Selbstständiges arbeiten nimmt zu
Im dritten Ausbildungsjahr geht es für Niklas Hohmann darum, selbstständig zu arbeiten. "Wir nennen das Laufen lernen. Die Azubis sollen Probleme selber lösen und mit anderen Abteilungen kommunizieren", erklärt Brinkmeyer. Wenn die Fertigung eines Bauteils zum Beispiel von der Konstruktion ungünstig vorgegeben worden ist, soll der Azubi die Technische Zeichnung von der Abteilung ändern lassen und den Kollegen erklären, warum das nötig ist. "Niklas macht das gut. Wir können ihn zum Beispiel auch ohne Probleme alleine zu Kunden schicken. Dort ist er immer kompetent und steht seinen Mann", lobt der Ausbilder.
Sein Ziel?
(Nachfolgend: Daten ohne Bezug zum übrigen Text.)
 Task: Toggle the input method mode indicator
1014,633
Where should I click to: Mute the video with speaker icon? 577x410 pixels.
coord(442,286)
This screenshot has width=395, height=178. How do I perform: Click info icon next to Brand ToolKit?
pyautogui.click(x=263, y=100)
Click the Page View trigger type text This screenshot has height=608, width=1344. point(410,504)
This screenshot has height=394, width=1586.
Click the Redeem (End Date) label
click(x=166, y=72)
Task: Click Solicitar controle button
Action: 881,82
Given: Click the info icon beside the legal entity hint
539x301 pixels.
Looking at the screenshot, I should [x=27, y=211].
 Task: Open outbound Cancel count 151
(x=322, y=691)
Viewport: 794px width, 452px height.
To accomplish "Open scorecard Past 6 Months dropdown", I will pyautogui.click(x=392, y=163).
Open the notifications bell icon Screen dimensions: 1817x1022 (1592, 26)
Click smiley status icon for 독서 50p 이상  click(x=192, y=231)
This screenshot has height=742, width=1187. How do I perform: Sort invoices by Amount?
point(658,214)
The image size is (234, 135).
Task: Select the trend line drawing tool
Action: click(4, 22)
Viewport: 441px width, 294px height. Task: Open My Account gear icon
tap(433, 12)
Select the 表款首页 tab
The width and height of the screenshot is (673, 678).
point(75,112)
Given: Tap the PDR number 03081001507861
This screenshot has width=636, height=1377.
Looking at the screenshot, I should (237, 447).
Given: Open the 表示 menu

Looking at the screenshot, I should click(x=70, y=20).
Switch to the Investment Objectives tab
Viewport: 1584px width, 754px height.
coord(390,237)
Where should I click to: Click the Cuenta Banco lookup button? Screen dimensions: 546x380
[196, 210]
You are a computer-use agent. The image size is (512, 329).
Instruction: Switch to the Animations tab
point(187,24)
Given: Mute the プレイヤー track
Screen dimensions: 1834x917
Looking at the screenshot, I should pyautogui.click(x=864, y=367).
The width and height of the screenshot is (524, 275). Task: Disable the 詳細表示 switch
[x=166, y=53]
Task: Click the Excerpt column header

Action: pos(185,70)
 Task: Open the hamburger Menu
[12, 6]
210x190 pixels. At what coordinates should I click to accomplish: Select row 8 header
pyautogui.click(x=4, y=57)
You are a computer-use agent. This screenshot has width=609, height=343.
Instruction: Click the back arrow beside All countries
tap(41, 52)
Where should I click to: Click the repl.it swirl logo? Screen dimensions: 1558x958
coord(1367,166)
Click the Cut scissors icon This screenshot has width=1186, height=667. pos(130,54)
Eine Festanstellung
Der Azubi präsentiert seinem Ausbilder das fertige Werkstück. Brinkmeyer gleicht es mit den Vorgaben der technischen Zeichnung ab. "Das passt alles, gut gemacht", sagt Brinkeyer.
Der Lehrling ist mit der Wahl seiner Ausbildung immer noch zufrieden. Es sei nach wie vor eine gute Entscheidung gewesen. Etwa ein Jahr vor der Abschlussprüfung sei nun die Festanstellung das große Ziel. "Für mich ist klar, dass ich hierbleiben will", sagt Hohmann. Die Arbeit mache Spaß und die Stimmung unter den Kollegen sei gut. Ob das klappt, ist aber noch unklar: "Wir würden Niklas sicherlich gerne übernehmen, aber im Moment ist die Entwicklung der Auftragslage wegen der Corona-Pandemie überhaupt nicht absehbar", sagt Brinkmeyer. Für den 18-Jährigen heißt es deshalb: abwarten, sich weiter empfehlen und auf ein rasches Abklingen der Pandemie hoffen.
Fünf Autoren begleiten fünf Auszubildende in fünf Branchen - über Wochen, Monate und Jahre: In einer langfristig angelegten Serie berichtet NDR Schleswig-Holstein über junge Menschen, die ins Berufsleben starten. Nach den ersten zwei Jahren ziehen die Auszubildenden im fünften Teil der Serie Bilanz.